Communities are increasingly seeking new ways to improve health, equity, and well-being by sharing data among public health, health care, and social services systems. In addition to leading data-sharing efforts at a local level, community partners can connect with state policymakers that have various tools and “levers” at their disposal to support these efforts to improve health, especially within communities most at risk of inequities.

To strengthen alignment and data sharing among the public health, health care, and social services sectors, the Robert Wood Johnson Foundation is supporting the Learning and Action in Policy and Partnerships (LAPP) national initiative, which is led by Data Across Sectors for Health in partnership with the Center for Health Care Strategies (CHCS).

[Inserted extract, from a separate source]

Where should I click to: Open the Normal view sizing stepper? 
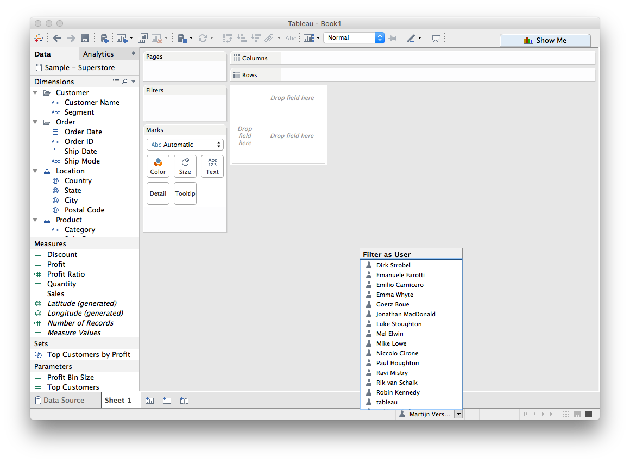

In the first round (2021), LAPP worked with six communities to leverage data-sharing partnerships with states to advance health, equity, and well-being. Sites in Arizona, Connecticut, Rhode Island, South Carolina, Washington, D.C., and Washington State worked to enhance community data-sharing capabilities and foster relationships between state governments, community-based organizations, and community members.

LAPP Round Two 2022

As states and communities seek to maximize the use of COVID relief funding, there is a critical opportunity to build institutional infrastructure that sustains community partnerships and addresses persistent racial disparities. In a second round of LAPP funding, CHCS and DASH supporting five sites in establishing sustainable, coordinated local or state government and community partnerships as they invest COVID-19 relief funds to advance policies for data sharing and data-integration, improve a culture of health, and advance equity. Projects include:

  • Nebraska (led by Cync Health): Developing a roadmap for making data related to housing and homelessness accessible to communities with support from COVID-19 funding
  • New Mexico  (led by the Center for Health Innovation): Supporting creation of statewide food, hunger, and farm data infrastructure to address hunger and food and water insecurity worsened by COVID-19.
  • Georgia (led by ARCHI (Atlanta Regional Collaborative for Health Improvement): Building a more equitable service access system to address persistent health-related inequities in Metro Atlanta.
  • Utah ­(led by San Juan County): Removing barriers and developing shared electronic systems to support Navajo elder services in coordinating wraparound care and services in San Juan.
  • Connecticut (led by Connecticut Data Collaborative, CT DATA): Supporting data collaboration and integration related to youth engagement and behavioral health in Hartford.

Sharing data across sectors and building relationships among community and state partners can inform decision-making to improve community health and wellbeing, strengthen systems of care, and break down silos that perpetuate disparities and poor health. Lessons from the grantee sites will be shared broadly to inform other community partnership efforts across the nation.